BEGIN Excerpted passage
After calibration, participants will then complete four practice trials to familiarize themselves with the task. Each trial begins with a 500 ms central fixation cross, followed by a preview display of four images located in the screen’s corners. After 1500 ms, a start button appears at the center; participants click it to confirm fixation before hearing the spoken word. The images remain visible throughout the trial, and participants indicate their response by clicking the image corresponding to the spoken target. A response deadline of 5 seconds will be used. Eye movements will be recorded continuously during the final image display. Please see Figure 1 for a schematic of the trial. After the main task, participants complete a brief demographic questionnaire and are thanked for their participation.
After the main task, we will have participants complete a demographic questionnaire. The questions cover basic demographic information, including age, gender, spoken dialect, ethnicity, and race.
We will follow the guidelines outlined in Geller et al. (2025) and exclude participants with overall task accuracy below 80%, those who report English as not their first language, and those with non-normal or uncorrected vision. At the trial level, only correct-response trials (accuracy = 1) will be retained. Reaction times (RTs) lower or greater than 2.5 SD by-participant will be removed.
For eye-tracking preprocessing we will use the {webgazeR} package in R (Geller et al., 2025) that contains helper functions to preprocess webcam eye-tracking data. All webcam eye-tracking files and behavioral data will be merged. Data quality will be screened via sampling-rate checks with very low-frequency recordings (< 30 Hz) by-participant and by-trial excluded (Bramlett & Wiener, 2025; Vos et al., 2022). We will quantify out-of-bounds (OOB) samples—gaze points outside the normalized screen (1,1)—and remove participants and trials with excessive OOB data (> 30%). OOB samples will be discarded prior to analysis. In addition, Gorilla provides two eye-tracking quality metrics derived from the underlying face-tracking model: convergence and confidence. Convergence (range: 0–1) reflects the model’s certainty that a face has been successfully detected, with higher values indicating poorer convergence on a face. Confidence (range: 0–1) reflects the support vector machine (SVM) classifier’s confidence in the detected face. Trials will be excluded if convergence exceeds 0.5 (indicating unreliable face detection) or if confidence falls below 0.5 (indicating low classifier certainty). To increase signal-to-noise, participants with fewer than 40 usable trials after these exclusions will also be removed.
END Excerpted passage
What you have to do:
In the eye-tracking study procedure above, how few usable trials after exclusions cause a participant to be removed?
BEGIN Supplied data
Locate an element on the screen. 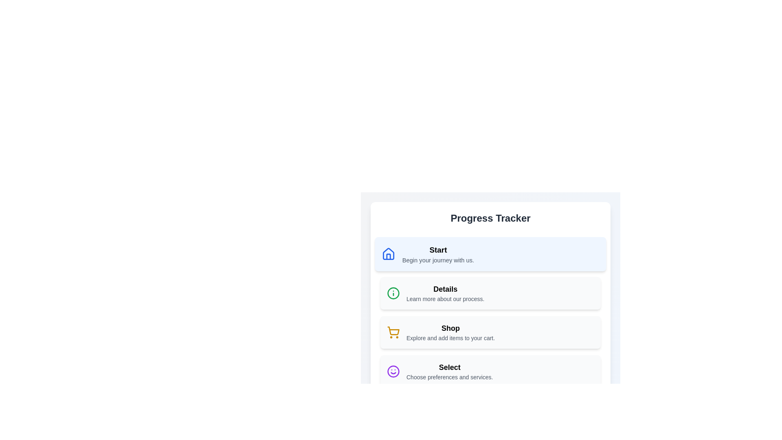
END Supplied data
Output of the task:
Fewer than 40 usable trials.